Records from a collection:
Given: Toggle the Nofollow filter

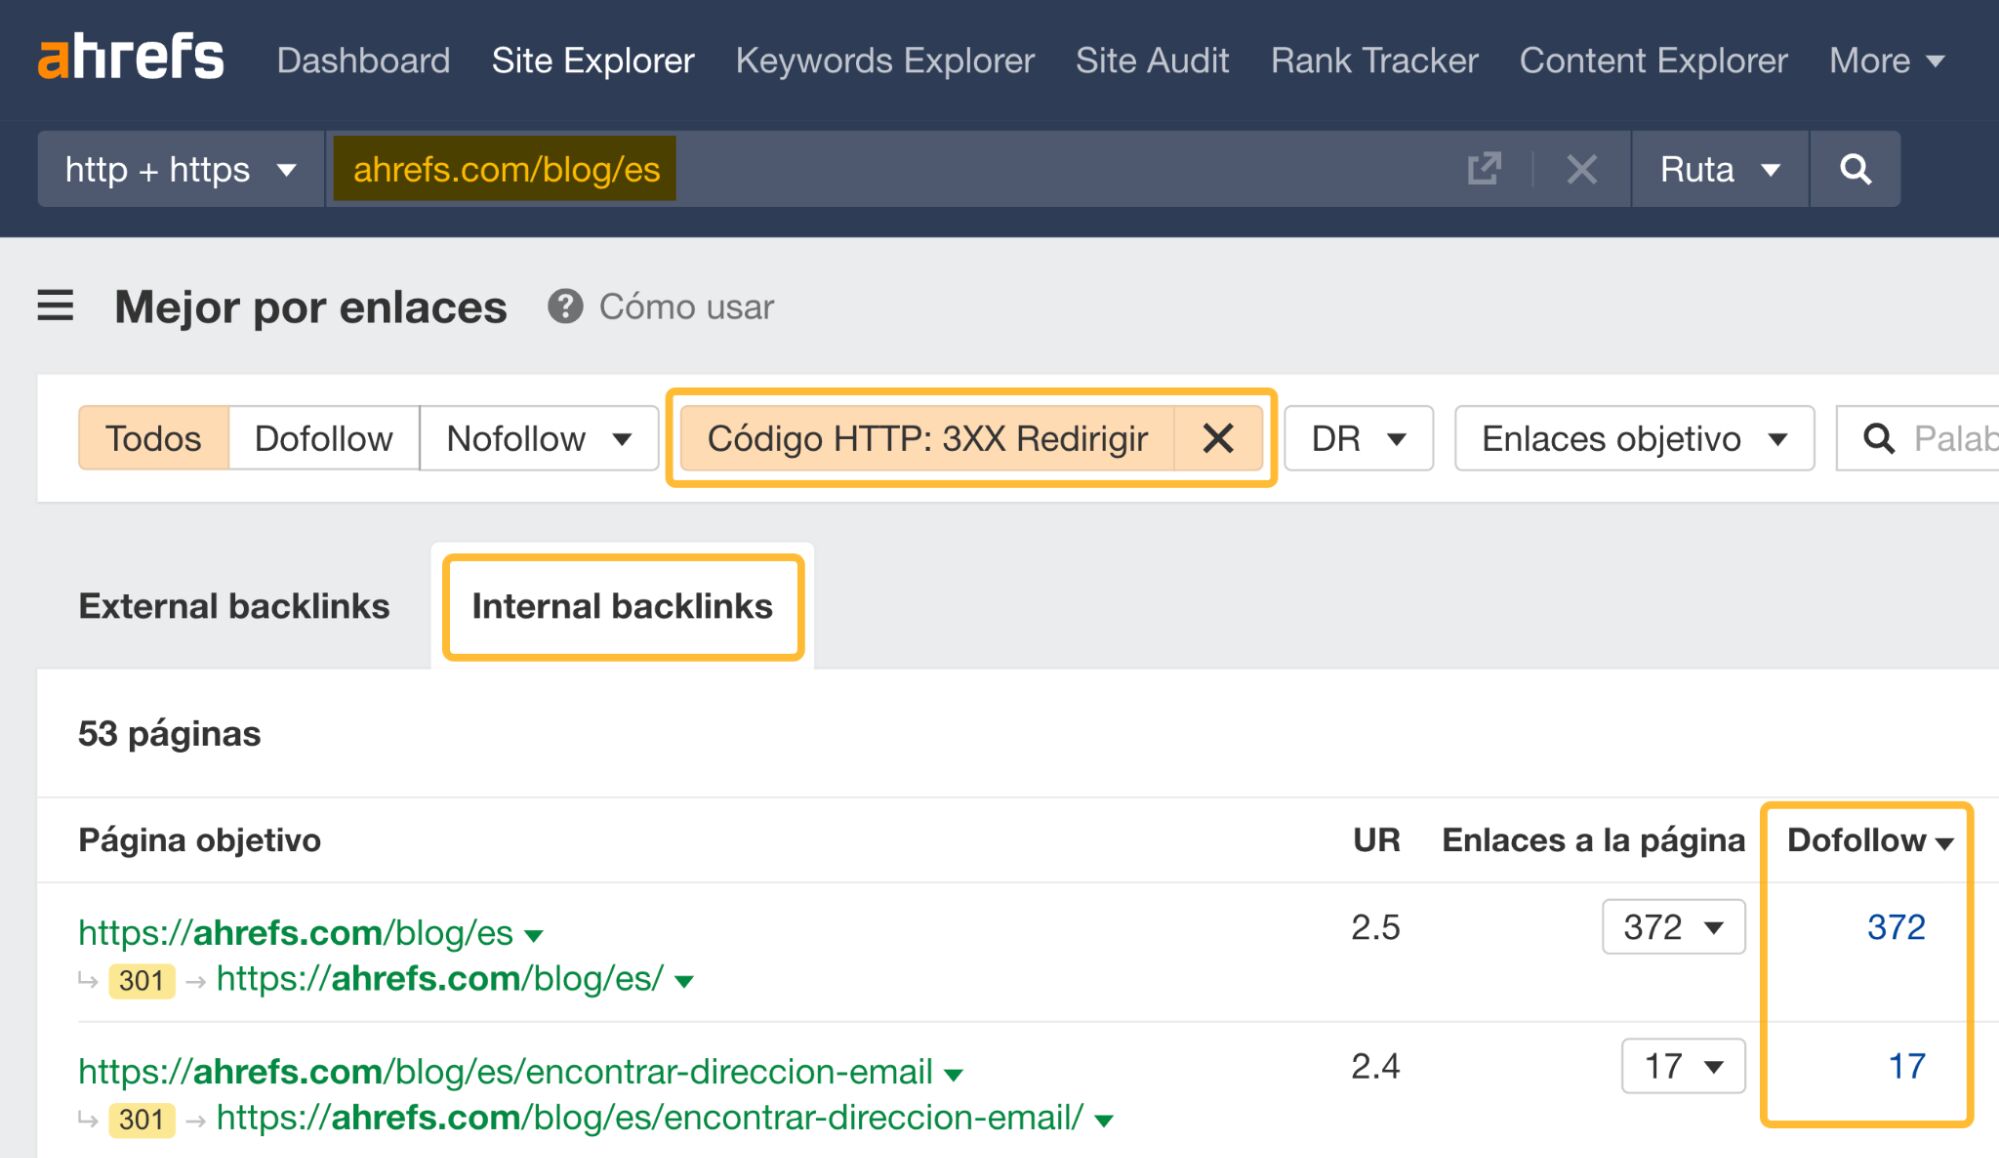Looking at the screenshot, I should pyautogui.click(x=516, y=438).
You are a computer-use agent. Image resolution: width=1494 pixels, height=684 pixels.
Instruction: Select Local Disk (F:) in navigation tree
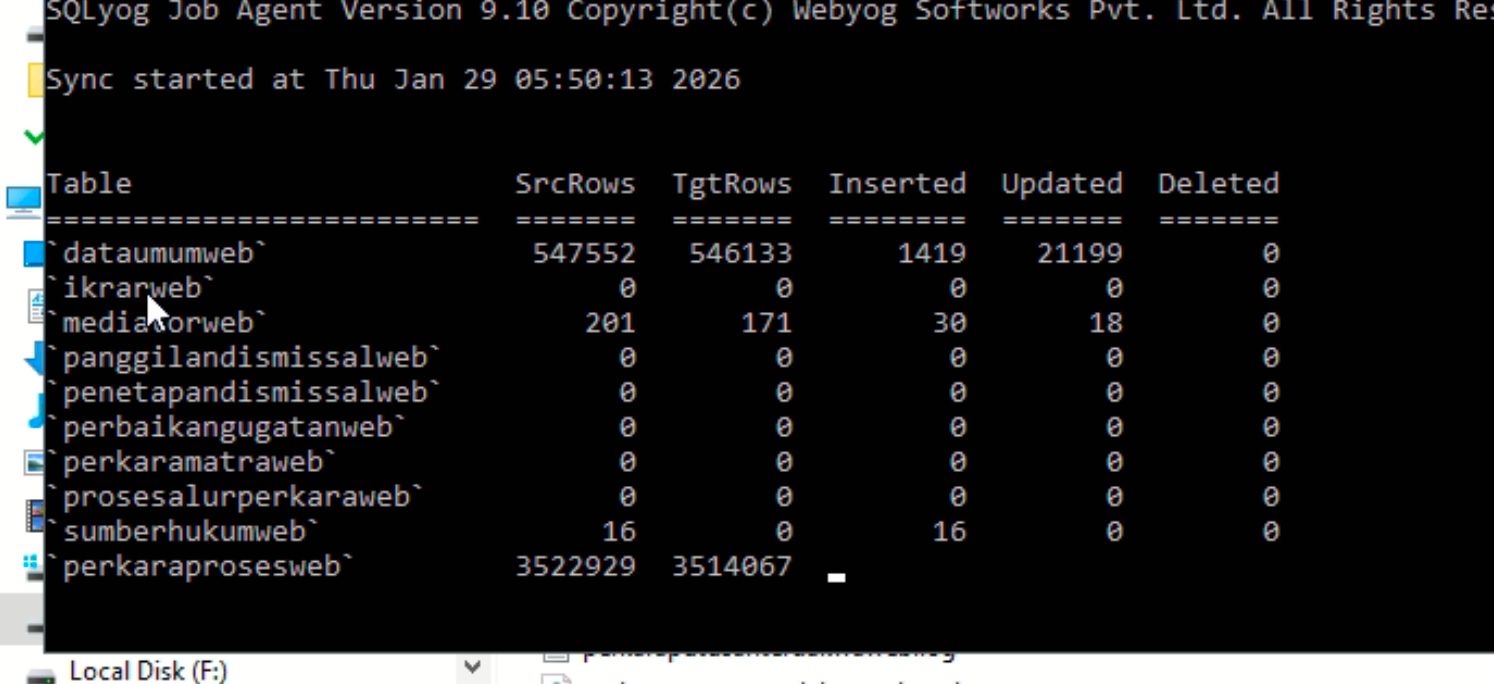coord(148,671)
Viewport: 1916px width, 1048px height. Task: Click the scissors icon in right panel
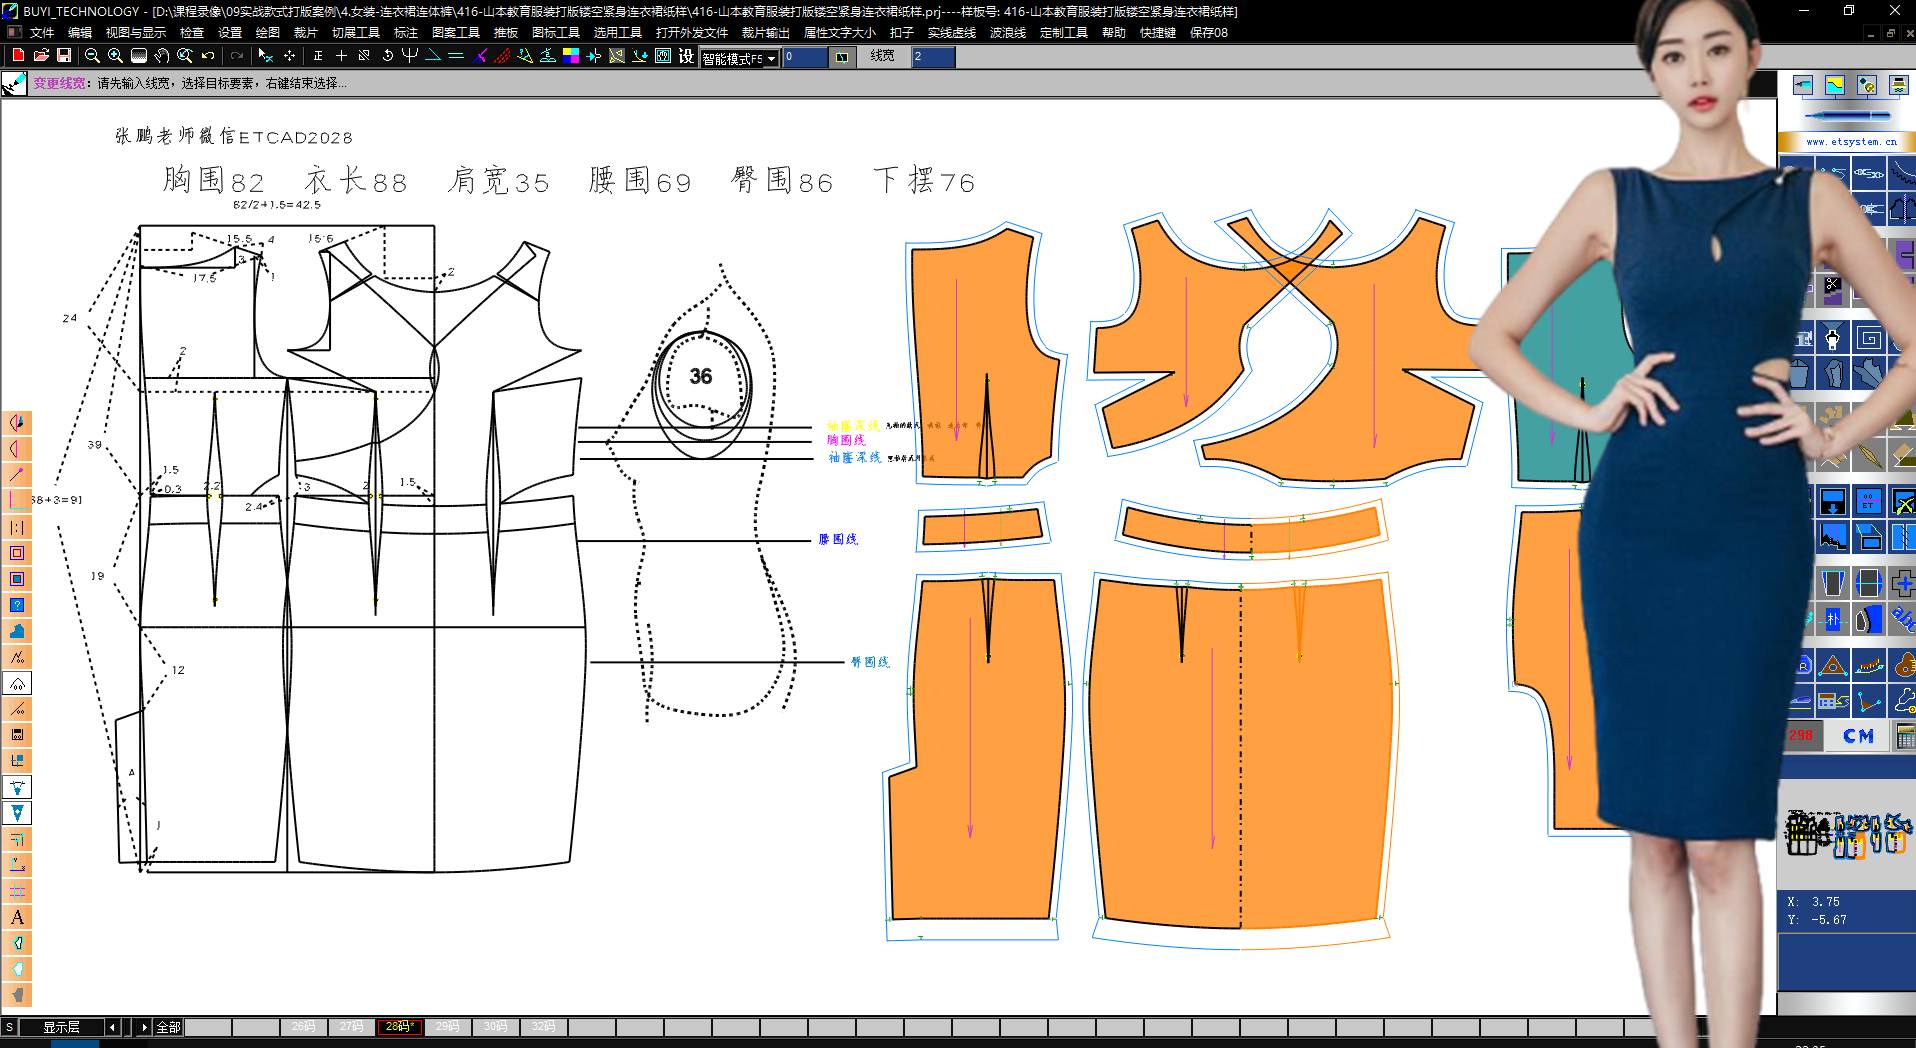point(1832,285)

● WHAT TO PRODUCE:
How many lines of the records contain the string "width"? Reply with the number alone.

● FINISHED EXERCISE:
2